Entscheidungsstichwort (Thema)
Verwirkung
Leitsatz (amtlich)
Zur Frage der Berichtigung von Bescheiden zugunsten oder zuungunsten des Berechtigten nach dem Tode des Beschädigten.
Leitsatz (redaktionell)
Zur Verwirkung:
Für das Rechtsinstitut der Verwirkung ist kennzeichnend, daß das Handeln dessen, der ein Recht außerordentlich spät ausübt, als illoyal zu charakterisieren ist. Die Illoyalität folgt regelmäßig daraus, daß der Berechtigte sich zu seinem eigenen früheren Verhalten in Widerspruch setzt (hier verneint, weil das Verhalten der Versorgungsverwaltung keinen Anlaß gab, darauf zu vertrauen, daß diese ihr Recht zur Berichtigung nicht mehr geltend machen werde; vgl BSG vom 1978-11-30 12 RK 7/76, BSG vom 1972-12-05 10 RV 441/71 = BSGE 35, 91, 94, BSG vom 1975-06-10 9 RV 420/74 = SozR 3900 § 41 Nr 1, BSG vom 1977-06-22 10 RV 59/76 = SozR 3900 § 47 Nr 5, BSG vom 1977-05-04 9 RV 44/76 = Breith 1978, 53, 56).
Normenkette
KOVVfG § 40 Fassung: 1960-06-27, § 41
Verfahrensgang
Tenor
Die Revision der Kläger gegen das Urteil des Landessozialgerichts Rheinland-Pfalz vom 30. November 1977 wird zurückgewiesen.

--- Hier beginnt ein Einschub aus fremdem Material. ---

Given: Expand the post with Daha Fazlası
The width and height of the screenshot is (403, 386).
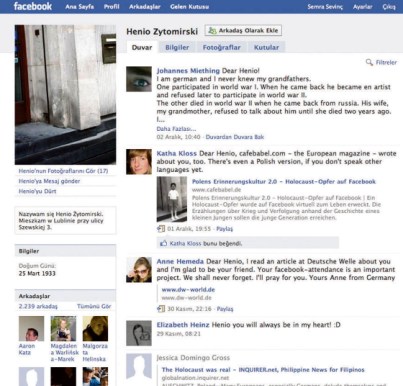Looking at the screenshot, I should coord(176,129).
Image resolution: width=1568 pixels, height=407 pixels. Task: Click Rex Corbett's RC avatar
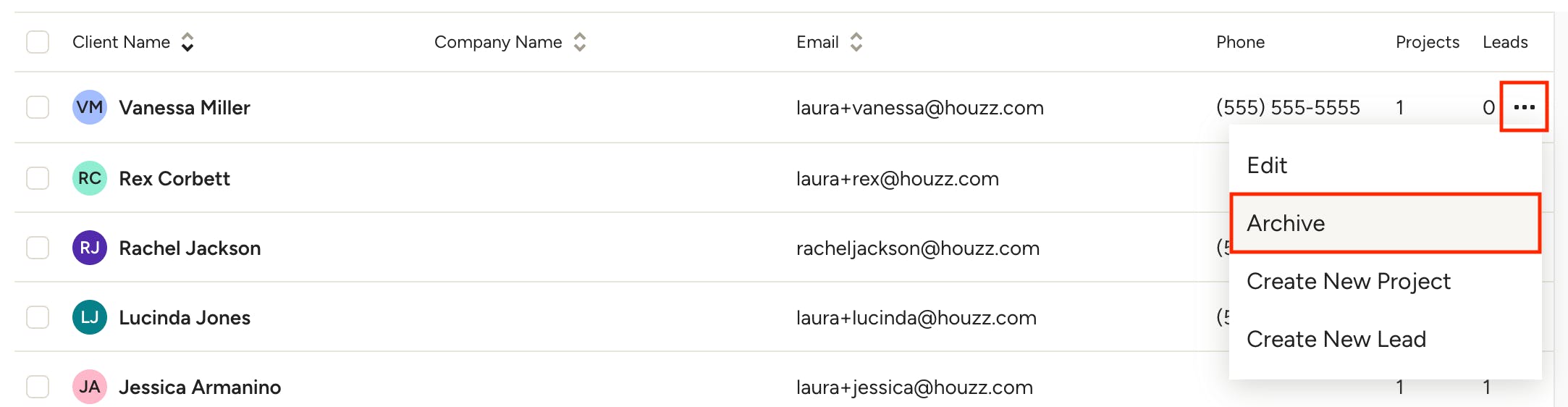[x=90, y=178]
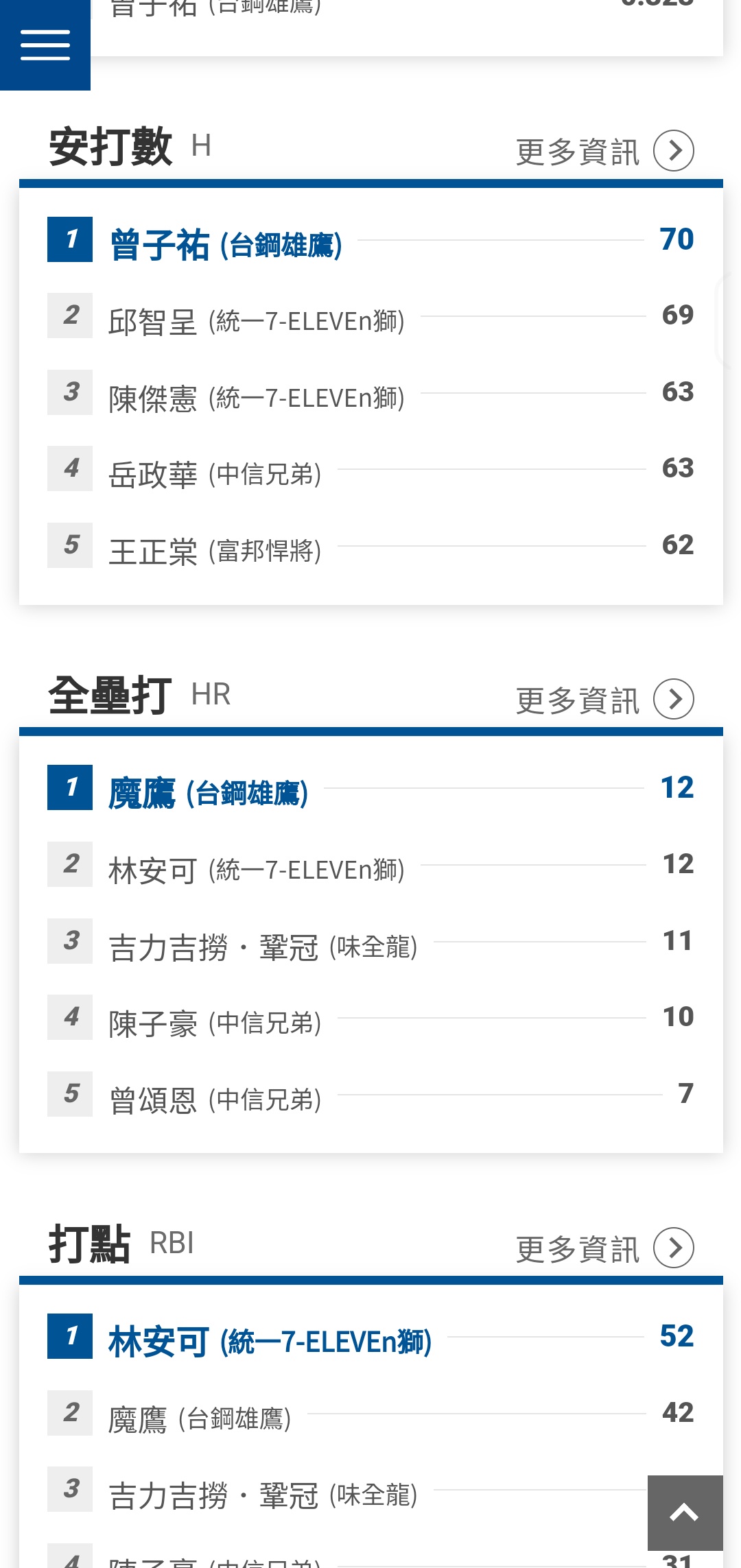Open 更多資訊 link for hits section
741x1568 pixels.
577,152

Kosten sind nicht zu erstatten.
Gründe
I
Die Kläger begehren Witwen- und Waisenbeihilfe nach ihrem im Jahre 1971 verstorbenen Ehemann und Vater J D (D.). Streitig ist, ob die Versorgungsverwaltung die Entscheidungen über den Versorgungsanspruch des D. nach dessen Tod berichtigen durfte.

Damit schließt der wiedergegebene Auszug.